Presidência e diretoria da Petrobras não recebem aumento desde 2016

Maior remuneração anual em 2019 referente à diretoria executiva da estatal foi de R$ 2.711.572,70 e a menor, de R$ 2.023.422,94

atualizado 23/02/2021 16:53

Petrobras - SedeFernando Frazão/Agência Brasil

A Petrobras informou, nesta terça-feira (23/2), que o presidente e diretores executivos da estatal não recebem reajuste na remuneração fixa desde 2016 e que não há qualquer aumento previsto para este ano.

“O presidente e a diretoria executiva não têm poder para aumentar seus próprios salários. Qualquer eventual alteração na remuneração dos executivos passa obrigatoriamente por diversas instâncias de aprovação, incluindo o Conselho de Administração da companhia”, afirmou a petroleira, em nota.

Segundo a Petrobras, desde 2019 existe um Plano de Prêmio por Performance para todos os empregados, incluindo os líderes. O pré-requisito para pagamento do bônus é a empresa alcançar, no mínimo, R$ 10 bilhões de lucro líquido. Em 2019, a petroleira registrou lucro recorde de R$ 40,1 bilhões.

“Cabe acrescentar que a remuneração total anual do presidente da Petrobras, incluindo o bônus, corresponde a 25% da remuneração total anual dos presidentes de outras empresas do mercado nacional de porte equivalente, considerando-se a faixa mediana de remuneração. Já para os diretores, a remuneração corresponde a 72% comparativamente aos seus pares, nas mesmas bases, segundo pesquisas salarias das principais consultorias de recursos humanos do país”, lembra a estatal.

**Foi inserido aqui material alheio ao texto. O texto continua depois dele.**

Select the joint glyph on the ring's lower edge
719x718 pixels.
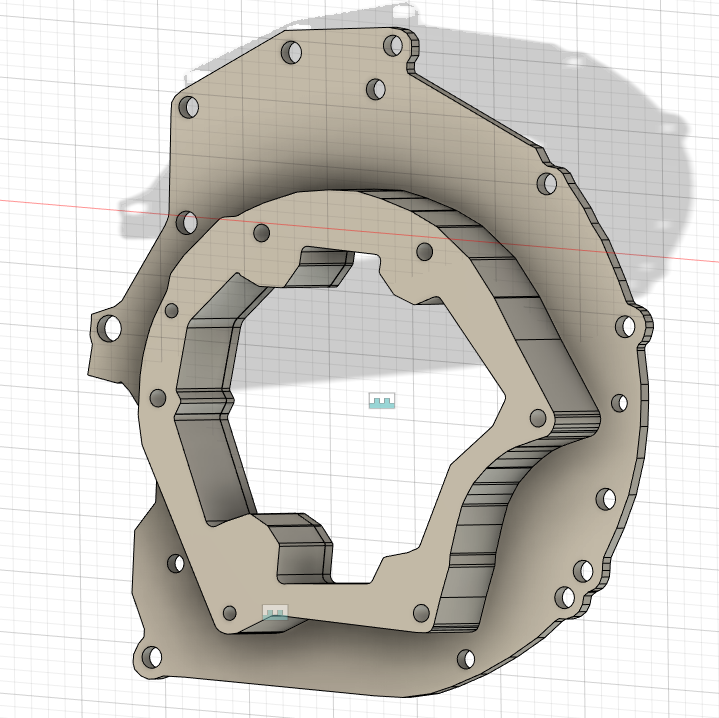coord(275,612)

Em nota enviada ao Metrópoles, a estatal informou que, segundo o formulário de referência da Petrobras, “a maior remuneração anual em 2019 referente à diretoria executiva, composta por oito membros, foi de R$ 2.711.572,70 e a menor foi R$ 2.023.422,94. Os valores consideram bônus por performance e remuneração fixa”.

Mesmo com mudanças anunciadas pelo presidente Jair Bolsonaro (sem partido) na última semana por suas redes sociais, o presidente da estatal ainda é Roberto Castello Branco. Ele será substituído pelo general Joaquim Silva e Luna, logo após o quarto aumento consecutivo da gasolina.